EXERCISE OBJECTIVE
Pictures stay out. Everything else in the entries is copied exactly.
•••••
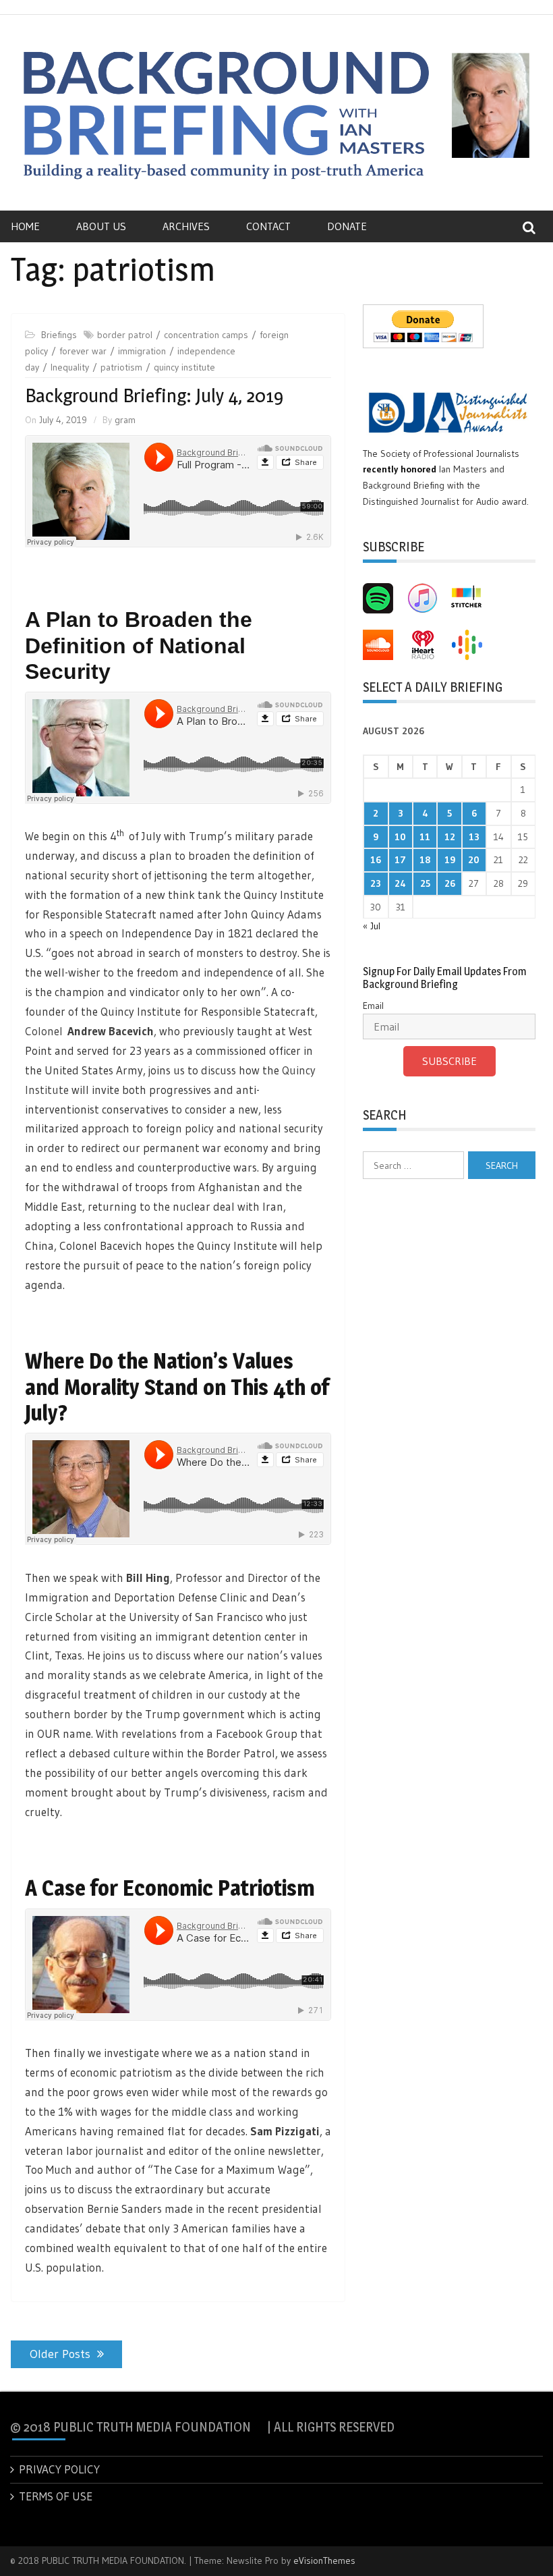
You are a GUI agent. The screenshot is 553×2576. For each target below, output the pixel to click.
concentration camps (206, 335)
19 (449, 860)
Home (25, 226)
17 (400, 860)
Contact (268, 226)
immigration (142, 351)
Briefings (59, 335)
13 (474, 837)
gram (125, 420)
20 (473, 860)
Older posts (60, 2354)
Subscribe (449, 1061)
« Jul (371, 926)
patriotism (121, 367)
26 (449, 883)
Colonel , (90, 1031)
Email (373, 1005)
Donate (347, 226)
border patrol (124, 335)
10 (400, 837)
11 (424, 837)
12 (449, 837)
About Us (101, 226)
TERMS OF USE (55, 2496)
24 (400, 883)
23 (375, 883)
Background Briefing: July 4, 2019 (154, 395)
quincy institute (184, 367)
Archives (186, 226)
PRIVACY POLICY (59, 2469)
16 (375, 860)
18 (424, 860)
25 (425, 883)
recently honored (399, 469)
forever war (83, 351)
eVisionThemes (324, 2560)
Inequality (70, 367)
•••••
EXERCISE ANSWER
You are a GUI agent. The screenshot is 553×2576. For each target below, output the pixel to click.
concentration camps (206, 335)
19 (449, 860)
Home (25, 226)
17 (400, 860)
Contact (268, 226)
immigration (142, 351)
Briefings (59, 335)
13 (474, 837)
gram (125, 420)
20 (473, 860)
Older posts (60, 2354)
Subscribe (449, 1061)
« Jul (371, 926)
patriotism (121, 367)
26 (449, 883)
Colonel , (90, 1031)
Email (373, 1005)
Donate (347, 226)
border patrol (124, 335)
10 (400, 837)
11 (424, 837)
12 (449, 837)
About Us (101, 226)
TERMS OF USE (55, 2496)
24 (400, 883)
23 (375, 883)
Background Briefing: July 4, 2019 (154, 395)
quincy institute (184, 367)
Archives (186, 226)
PRIVACY POLICY (59, 2469)
16 (375, 860)
18 (424, 860)
25 (425, 883)
recently honored (399, 469)
forever war (83, 351)
eVisionThemes (324, 2560)
Inequality (70, 367)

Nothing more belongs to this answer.